Para começar, obtenha os parasitas do estágio de anel sincronizado com sorbitol de plasmodium falciparum. Prepare 50 mililitros de tampão citomix 2x e dilua 1 a 1 com água estéril. Em seguida, lave 100 microlitros de hemácias parasitadas em estágio de anel embalado duas vezes com 5 mililitros de tampão citomix 1X e centrifugue-os a 994G por três minutos em temperatura ambiente.
Depois de remover o tampão, adicione 50 microgramas de cada plasmídeo nas células, seguido por um volume apropriado de 2x tampão. Ajuste o volume para 400 microlitros com 1x tampão antes de transferir a solução preparada para cubetas de 0,2 centímetro para cada transfecção. Em seguida, eletropore as células com cuidado.
Após a eletroporação, misturar e incubar as células com meio RPMI completo num balão T25 com um volume total de 15 mililitros. Em seguida, centrifugue os parasitas transfectados em um tubo cônico de 50 mililitros a 994G por três minutos. Após remover o sobrenadante, lave os parasitas com 10 mililitros de RPMI incompleto.

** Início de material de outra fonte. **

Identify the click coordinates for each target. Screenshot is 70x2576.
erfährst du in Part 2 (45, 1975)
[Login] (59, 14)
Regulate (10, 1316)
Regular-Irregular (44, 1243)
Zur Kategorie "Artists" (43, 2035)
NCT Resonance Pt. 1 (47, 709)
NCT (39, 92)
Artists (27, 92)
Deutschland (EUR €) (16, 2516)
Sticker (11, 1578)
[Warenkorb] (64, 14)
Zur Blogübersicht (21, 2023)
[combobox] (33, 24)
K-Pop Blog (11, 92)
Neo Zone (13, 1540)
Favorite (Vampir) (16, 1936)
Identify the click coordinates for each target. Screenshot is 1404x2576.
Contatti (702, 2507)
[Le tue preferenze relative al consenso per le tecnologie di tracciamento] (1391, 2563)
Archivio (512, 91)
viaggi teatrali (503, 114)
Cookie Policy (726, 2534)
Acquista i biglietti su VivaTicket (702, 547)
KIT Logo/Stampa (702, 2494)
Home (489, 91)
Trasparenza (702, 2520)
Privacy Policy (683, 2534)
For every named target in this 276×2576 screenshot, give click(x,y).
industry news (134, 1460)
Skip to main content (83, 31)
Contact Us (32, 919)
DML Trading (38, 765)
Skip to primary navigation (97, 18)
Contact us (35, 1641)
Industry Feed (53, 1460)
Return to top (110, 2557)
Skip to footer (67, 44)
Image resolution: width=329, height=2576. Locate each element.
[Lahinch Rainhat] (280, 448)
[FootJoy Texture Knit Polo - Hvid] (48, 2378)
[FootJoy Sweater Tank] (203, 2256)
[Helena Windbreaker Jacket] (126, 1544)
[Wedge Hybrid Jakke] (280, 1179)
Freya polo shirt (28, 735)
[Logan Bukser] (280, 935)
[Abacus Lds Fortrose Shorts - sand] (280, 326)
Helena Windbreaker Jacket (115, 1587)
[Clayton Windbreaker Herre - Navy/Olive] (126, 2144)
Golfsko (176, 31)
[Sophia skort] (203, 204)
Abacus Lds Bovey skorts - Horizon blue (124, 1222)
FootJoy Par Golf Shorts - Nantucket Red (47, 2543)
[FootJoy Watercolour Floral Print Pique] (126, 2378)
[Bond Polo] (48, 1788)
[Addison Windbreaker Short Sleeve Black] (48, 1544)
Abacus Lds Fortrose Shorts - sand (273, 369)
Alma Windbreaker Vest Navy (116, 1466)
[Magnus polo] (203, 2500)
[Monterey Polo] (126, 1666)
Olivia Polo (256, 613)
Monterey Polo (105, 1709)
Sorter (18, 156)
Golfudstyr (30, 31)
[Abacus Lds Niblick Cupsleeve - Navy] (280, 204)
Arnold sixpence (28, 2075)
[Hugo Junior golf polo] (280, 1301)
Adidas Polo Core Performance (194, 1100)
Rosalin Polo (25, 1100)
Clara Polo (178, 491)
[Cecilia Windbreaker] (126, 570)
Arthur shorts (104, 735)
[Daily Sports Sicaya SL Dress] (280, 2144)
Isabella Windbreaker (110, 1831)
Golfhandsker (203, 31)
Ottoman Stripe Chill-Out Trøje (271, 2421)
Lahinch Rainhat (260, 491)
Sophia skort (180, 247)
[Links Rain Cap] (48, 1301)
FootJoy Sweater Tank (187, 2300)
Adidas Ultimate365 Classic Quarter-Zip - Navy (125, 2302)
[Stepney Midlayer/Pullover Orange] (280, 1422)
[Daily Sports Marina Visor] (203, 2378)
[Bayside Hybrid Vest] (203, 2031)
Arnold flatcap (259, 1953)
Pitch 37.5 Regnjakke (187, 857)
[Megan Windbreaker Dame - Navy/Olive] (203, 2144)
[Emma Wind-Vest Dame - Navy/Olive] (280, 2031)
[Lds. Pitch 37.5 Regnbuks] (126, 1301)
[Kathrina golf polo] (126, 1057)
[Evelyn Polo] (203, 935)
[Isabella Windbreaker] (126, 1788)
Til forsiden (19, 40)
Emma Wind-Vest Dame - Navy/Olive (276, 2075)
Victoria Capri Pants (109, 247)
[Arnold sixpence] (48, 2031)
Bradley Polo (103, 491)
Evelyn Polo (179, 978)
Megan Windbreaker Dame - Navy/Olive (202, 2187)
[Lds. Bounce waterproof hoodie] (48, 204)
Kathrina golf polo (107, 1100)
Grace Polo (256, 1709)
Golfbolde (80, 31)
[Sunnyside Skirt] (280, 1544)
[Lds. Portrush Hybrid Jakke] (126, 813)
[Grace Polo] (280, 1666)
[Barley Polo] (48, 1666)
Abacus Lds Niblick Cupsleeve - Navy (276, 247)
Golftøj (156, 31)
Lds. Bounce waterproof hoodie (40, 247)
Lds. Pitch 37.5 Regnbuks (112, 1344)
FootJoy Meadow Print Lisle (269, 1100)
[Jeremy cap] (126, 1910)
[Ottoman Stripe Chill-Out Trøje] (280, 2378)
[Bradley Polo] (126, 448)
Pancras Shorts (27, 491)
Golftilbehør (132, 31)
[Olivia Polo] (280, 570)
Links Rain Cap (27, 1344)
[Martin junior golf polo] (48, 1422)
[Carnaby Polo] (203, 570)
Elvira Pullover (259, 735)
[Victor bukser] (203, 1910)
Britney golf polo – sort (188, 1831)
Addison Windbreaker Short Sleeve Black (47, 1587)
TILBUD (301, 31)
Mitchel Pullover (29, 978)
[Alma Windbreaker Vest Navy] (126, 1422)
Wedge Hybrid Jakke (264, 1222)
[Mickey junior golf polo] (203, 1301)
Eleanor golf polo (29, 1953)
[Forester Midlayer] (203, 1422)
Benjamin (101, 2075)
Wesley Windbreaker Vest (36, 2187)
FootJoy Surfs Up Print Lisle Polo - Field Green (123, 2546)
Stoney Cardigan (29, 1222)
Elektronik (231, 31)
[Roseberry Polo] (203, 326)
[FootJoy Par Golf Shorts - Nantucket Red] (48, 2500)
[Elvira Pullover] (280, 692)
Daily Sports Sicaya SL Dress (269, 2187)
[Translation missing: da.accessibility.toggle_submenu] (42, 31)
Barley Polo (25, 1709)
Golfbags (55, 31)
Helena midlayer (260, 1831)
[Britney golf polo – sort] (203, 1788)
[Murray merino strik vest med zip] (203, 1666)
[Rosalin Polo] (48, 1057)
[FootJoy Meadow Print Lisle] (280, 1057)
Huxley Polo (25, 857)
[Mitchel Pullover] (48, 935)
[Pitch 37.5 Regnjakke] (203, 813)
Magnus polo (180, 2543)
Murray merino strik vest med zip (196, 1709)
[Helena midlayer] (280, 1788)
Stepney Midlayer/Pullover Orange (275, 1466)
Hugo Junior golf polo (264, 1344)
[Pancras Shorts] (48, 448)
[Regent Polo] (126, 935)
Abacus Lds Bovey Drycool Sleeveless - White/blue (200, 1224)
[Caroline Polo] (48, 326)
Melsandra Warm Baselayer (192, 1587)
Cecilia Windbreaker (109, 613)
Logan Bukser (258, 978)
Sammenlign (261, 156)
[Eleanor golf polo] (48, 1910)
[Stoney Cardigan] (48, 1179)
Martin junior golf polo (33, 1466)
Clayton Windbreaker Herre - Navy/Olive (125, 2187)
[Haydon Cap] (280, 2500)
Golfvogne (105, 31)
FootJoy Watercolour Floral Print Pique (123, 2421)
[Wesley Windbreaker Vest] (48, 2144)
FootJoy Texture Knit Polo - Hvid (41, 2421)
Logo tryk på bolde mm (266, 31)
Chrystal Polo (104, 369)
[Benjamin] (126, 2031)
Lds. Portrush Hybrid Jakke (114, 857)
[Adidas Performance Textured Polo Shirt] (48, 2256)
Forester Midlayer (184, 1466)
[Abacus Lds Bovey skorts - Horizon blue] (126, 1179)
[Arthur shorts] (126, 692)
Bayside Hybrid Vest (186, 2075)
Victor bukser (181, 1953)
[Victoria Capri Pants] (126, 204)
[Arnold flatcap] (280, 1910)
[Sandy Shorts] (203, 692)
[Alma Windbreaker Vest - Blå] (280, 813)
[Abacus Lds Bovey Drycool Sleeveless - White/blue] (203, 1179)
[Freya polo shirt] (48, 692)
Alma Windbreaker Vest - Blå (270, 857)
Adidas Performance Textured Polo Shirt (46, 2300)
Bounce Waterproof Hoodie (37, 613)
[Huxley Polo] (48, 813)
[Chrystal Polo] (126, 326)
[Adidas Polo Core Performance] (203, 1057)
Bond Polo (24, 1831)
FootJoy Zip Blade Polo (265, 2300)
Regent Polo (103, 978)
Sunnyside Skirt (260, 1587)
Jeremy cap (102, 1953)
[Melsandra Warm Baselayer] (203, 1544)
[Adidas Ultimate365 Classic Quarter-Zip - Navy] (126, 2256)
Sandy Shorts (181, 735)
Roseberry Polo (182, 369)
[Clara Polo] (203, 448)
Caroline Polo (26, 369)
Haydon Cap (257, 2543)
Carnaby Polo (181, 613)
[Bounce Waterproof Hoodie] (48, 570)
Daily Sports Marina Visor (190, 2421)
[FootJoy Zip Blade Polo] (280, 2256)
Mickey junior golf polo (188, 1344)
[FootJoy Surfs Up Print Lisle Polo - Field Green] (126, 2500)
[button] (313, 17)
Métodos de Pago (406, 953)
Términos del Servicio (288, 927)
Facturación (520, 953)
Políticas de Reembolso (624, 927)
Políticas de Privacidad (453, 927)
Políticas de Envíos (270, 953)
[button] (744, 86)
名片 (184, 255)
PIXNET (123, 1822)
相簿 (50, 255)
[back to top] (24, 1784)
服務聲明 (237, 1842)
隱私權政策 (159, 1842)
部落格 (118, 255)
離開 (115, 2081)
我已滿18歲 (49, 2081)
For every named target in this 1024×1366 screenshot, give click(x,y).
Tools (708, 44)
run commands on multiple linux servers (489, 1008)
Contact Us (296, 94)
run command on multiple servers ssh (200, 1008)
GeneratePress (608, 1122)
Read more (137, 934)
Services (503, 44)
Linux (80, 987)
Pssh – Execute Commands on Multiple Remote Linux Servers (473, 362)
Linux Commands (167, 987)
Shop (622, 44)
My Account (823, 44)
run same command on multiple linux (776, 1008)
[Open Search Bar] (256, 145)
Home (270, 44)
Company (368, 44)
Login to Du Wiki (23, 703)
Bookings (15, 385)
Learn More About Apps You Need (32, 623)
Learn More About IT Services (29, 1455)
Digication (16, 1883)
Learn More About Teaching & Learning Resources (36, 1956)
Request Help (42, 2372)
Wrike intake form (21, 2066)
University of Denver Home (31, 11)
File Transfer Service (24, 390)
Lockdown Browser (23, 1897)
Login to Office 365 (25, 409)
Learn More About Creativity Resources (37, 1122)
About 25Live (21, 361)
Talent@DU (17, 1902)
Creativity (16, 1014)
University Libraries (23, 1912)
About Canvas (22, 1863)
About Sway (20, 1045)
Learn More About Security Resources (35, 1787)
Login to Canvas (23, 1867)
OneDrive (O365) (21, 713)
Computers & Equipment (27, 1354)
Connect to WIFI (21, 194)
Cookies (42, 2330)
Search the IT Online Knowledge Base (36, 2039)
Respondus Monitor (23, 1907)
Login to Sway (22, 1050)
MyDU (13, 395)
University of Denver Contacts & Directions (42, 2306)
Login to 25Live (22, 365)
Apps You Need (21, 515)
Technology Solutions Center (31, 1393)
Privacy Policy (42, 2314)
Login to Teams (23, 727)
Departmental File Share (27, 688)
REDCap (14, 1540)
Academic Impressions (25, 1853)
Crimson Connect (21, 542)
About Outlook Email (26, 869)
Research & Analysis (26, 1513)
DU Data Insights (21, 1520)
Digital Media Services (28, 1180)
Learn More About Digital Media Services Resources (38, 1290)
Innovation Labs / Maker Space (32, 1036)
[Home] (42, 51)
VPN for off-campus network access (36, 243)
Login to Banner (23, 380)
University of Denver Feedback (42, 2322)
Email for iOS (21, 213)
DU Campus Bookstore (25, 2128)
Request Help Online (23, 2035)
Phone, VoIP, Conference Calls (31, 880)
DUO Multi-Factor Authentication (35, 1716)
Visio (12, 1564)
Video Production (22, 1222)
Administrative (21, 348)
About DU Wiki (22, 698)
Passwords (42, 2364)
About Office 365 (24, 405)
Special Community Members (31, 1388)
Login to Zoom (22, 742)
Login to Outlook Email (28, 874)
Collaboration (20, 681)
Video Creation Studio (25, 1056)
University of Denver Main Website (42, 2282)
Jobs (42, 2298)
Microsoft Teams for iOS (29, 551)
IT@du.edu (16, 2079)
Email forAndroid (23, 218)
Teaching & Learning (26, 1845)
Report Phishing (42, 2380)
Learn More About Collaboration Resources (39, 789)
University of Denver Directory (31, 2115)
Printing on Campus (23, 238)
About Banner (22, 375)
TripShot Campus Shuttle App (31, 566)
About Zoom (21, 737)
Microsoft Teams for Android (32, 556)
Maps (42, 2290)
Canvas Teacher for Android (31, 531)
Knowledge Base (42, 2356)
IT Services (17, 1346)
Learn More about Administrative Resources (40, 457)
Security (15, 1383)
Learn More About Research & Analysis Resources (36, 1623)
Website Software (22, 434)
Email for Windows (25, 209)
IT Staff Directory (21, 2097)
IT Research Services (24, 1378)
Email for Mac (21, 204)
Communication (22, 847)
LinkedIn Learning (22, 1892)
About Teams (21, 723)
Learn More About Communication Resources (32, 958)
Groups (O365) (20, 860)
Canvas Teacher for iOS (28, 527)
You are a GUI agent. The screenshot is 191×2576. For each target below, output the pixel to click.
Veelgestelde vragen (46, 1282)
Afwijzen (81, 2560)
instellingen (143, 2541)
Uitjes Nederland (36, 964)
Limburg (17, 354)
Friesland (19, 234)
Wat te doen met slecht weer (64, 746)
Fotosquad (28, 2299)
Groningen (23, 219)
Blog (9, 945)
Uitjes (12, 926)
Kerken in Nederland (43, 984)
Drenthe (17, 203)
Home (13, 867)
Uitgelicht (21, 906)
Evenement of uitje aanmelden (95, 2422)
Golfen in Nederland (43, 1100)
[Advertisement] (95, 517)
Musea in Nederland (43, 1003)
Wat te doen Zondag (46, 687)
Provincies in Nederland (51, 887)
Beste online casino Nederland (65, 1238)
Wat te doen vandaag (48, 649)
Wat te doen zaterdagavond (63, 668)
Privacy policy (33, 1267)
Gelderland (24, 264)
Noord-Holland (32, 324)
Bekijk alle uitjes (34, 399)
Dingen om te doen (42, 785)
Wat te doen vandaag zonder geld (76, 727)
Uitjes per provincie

Cultive-os com RPMI completo fresco por dois dias, reabastecendo o meio após 24 horas. Após 48 horas, remover o RPMI completo de cada balão. Ressuspenda a cultura em RPMI completo adicionado com drogas.
Incubar a cultura em um frasco T75 junto com 400 microlitros de glóbulos vermelhos frescos por quinze dias No dia 14, alíquota de 200 microlitros da cultura transfectada em um tubo de microcentrífuga de 1,5 mililitro. Centrifugue o tubo a 500G por cinco minutos em temperatura ambiente. Depois de aspirar o sobrenadante, transfira as células para uma lâmina e coloque outra lâmina em um ângulo de 45 graus para fazer um esfregaço.
Após a fixação do metanol, mergulhe a lâmina na coloração de Giemsa por 20 minutos. Lave o escorregador em água corrente e seque-o bem. Observe a lâmina sob um microscópio óptico com ampliação de 100x após a aplicação do óleo de imersão.
Uma vez que os parasitas são visualizados, reabasteça o meio diariamente por dois a três dias.